▶ [Data excerpts]

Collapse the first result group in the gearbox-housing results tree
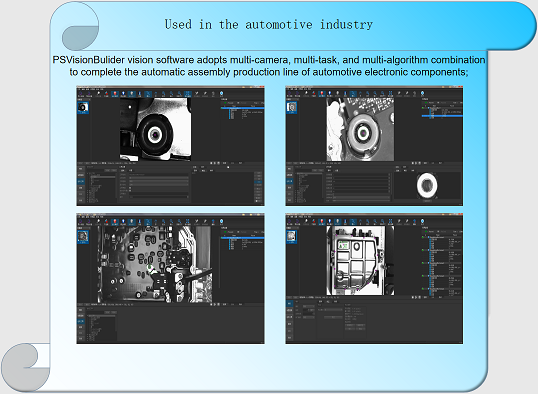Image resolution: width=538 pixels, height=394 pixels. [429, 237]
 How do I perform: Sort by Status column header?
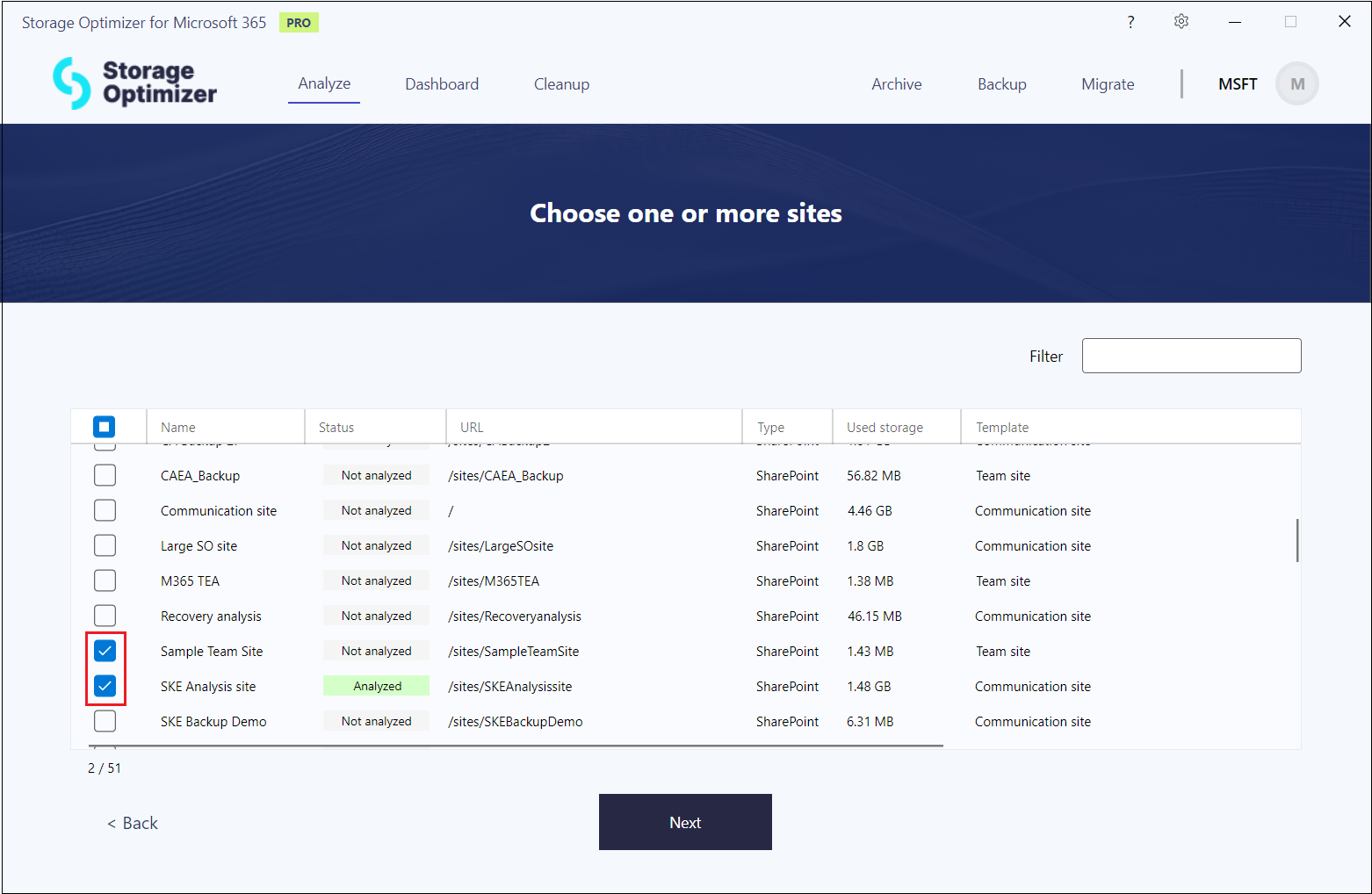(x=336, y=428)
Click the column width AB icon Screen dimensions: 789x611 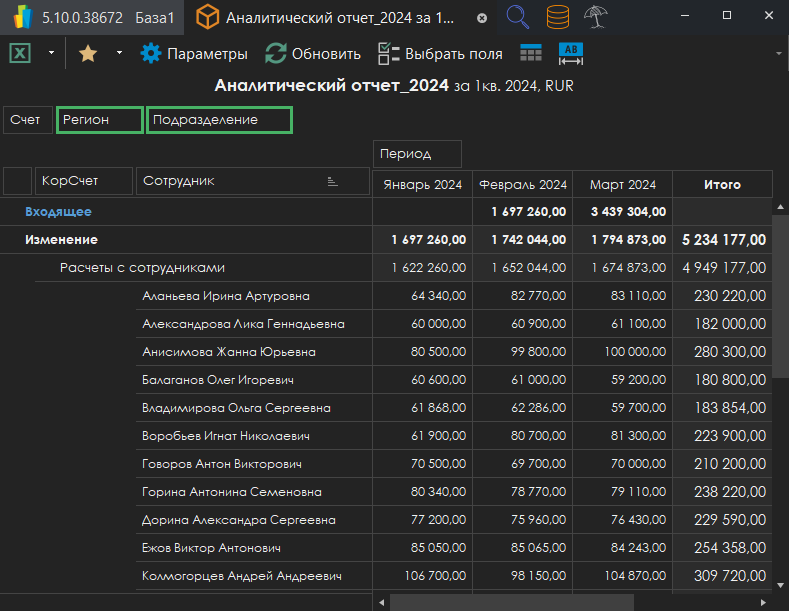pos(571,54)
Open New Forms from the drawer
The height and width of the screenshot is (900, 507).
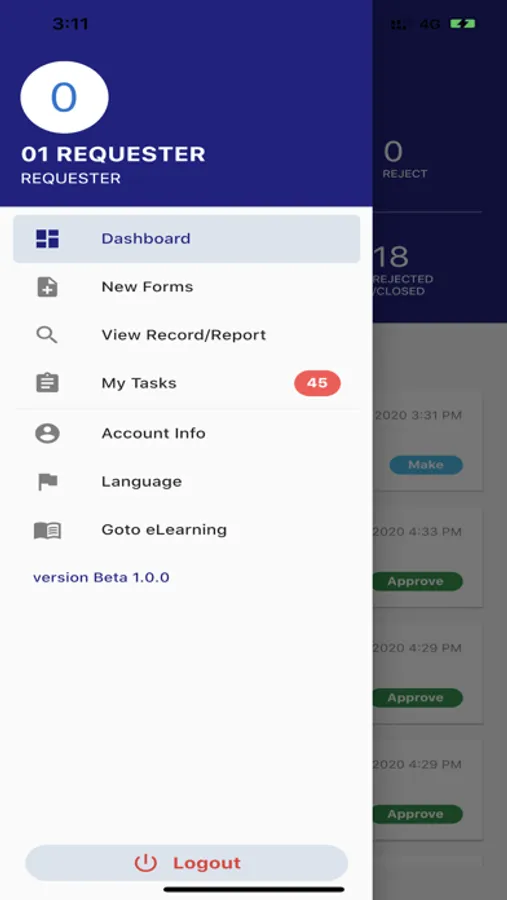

▶ [Directions for this task] Everything from the line containing "Open New Forms from the drawer" through the last line of the entries must be repeated verbatim, except pictures.

▶ [Answer to the exercise]
Open New Forms from the drawer
The height and width of the screenshot is (900, 507).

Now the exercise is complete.